# Prompt:
Once you have read the data below, set it all down again exactly.

# Data for analysis:
:::
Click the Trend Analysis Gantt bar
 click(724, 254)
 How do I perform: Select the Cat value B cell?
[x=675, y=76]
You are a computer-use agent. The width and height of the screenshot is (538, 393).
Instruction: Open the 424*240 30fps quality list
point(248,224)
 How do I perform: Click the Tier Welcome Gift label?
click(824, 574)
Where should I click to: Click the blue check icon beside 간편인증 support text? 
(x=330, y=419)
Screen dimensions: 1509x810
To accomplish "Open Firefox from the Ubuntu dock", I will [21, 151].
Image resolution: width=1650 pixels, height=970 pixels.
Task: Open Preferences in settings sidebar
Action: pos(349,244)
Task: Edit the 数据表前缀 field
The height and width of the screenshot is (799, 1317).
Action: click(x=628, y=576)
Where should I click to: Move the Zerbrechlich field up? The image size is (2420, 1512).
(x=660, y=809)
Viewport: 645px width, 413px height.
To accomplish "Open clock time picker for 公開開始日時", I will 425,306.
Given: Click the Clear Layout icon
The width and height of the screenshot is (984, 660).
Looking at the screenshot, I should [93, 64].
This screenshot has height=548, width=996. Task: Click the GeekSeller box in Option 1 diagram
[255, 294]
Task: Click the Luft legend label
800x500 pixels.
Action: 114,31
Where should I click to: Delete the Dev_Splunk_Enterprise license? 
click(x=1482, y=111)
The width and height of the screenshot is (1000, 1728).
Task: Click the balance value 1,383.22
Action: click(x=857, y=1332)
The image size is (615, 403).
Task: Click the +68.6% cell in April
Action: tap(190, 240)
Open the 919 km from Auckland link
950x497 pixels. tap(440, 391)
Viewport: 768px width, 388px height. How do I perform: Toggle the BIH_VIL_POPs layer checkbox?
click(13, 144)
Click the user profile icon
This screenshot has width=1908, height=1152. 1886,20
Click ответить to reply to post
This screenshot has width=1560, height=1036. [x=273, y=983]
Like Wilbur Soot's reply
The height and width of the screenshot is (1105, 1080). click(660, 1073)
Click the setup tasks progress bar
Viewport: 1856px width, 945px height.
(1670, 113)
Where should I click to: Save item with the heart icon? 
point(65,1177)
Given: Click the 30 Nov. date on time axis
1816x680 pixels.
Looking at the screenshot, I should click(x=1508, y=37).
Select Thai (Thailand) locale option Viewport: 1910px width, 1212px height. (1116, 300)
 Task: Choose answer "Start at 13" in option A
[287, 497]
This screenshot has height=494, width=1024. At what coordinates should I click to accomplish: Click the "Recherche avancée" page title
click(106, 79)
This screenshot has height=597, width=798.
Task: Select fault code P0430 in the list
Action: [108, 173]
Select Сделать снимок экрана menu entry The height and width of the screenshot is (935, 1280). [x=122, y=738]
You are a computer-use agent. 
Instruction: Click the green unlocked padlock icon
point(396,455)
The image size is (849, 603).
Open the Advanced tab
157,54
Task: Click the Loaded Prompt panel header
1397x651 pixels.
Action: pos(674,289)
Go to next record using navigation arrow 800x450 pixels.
:::
# Written answer:
Click the Trend Analysis Gantt bar
 click(724, 254)
 How do I perform: Select the Cat value B cell?
[x=675, y=76]
You are a computer-use agent. The width and height of the screenshot is (538, 393).
Instruction: Open the 424*240 30fps quality list
point(248,224)
 How do I perform: Click the Tier Welcome Gift label?
click(824, 574)
Where should I click to: Click the blue check icon beside 간편인증 support text? 
(x=330, y=419)
Screen dimensions: 1509x810
To accomplish "Open Firefox from the Ubuntu dock", I will [21, 151].
Image resolution: width=1650 pixels, height=970 pixels.
Task: Open Preferences in settings sidebar
Action: pos(349,244)
Task: Edit the 数据表前缀 field
The height and width of the screenshot is (799, 1317).
Action: click(x=628, y=576)
Where should I click to: Move the Zerbrechlich field up? The image size is (2420, 1512).
(x=660, y=809)
Viewport: 645px width, 413px height.
To accomplish "Open clock time picker for 公開開始日時", I will 425,306.
Given: Click the Clear Layout icon
The width and height of the screenshot is (984, 660).
Looking at the screenshot, I should [93, 64].
This screenshot has height=548, width=996. Task: Click the GeekSeller box in Option 1 diagram
[255, 294]
Task: Click the Luft legend label
800x500 pixels.
Action: 114,31
Where should I click to: Delete the Dev_Splunk_Enterprise license? 
click(x=1482, y=111)
The width and height of the screenshot is (1000, 1728).
Task: Click the balance value 1,383.22
Action: click(x=857, y=1332)
The image size is (615, 403).
Task: Click the +68.6% cell in April
Action: tap(190, 240)
Open the 919 km from Auckland link
950x497 pixels. tap(440, 391)
Viewport: 768px width, 388px height. How do I perform: Toggle the BIH_VIL_POPs layer checkbox?
click(13, 144)
Click the user profile icon
This screenshot has width=1908, height=1152. 1886,20
Click ответить to reply to post
This screenshot has width=1560, height=1036. [x=273, y=983]
Like Wilbur Soot's reply
The height and width of the screenshot is (1105, 1080). click(660, 1073)
Click the setup tasks progress bar
Viewport: 1856px width, 945px height.
(1670, 113)
Where should I click to: Save item with the heart icon? 
point(65,1177)
Given: Click the 30 Nov. date on time axis
1816x680 pixels.
Looking at the screenshot, I should click(x=1508, y=37).
Select Thai (Thailand) locale option Viewport: 1910px width, 1212px height. (1116, 300)
 Task: Choose answer "Start at 13" in option A
[287, 497]
This screenshot has height=494, width=1024. At what coordinates should I click to accomplish: Click the "Recherche avancée" page title
click(106, 79)
This screenshot has height=597, width=798.
Task: Select fault code P0430 in the list
Action: [108, 173]
Select Сделать снимок экрана menu entry The height and width of the screenshot is (935, 1280). [x=122, y=738]
You are a computer-use agent. 
Instruction: Click the green unlocked padlock icon
point(396,455)
The image size is (849, 603).
Open the Advanced tab
157,54
Task: Click the Loaded Prompt panel header
1397x651 pixels.
Action: pos(674,289)
Go to next record using navigation arrow 800x450 pixels.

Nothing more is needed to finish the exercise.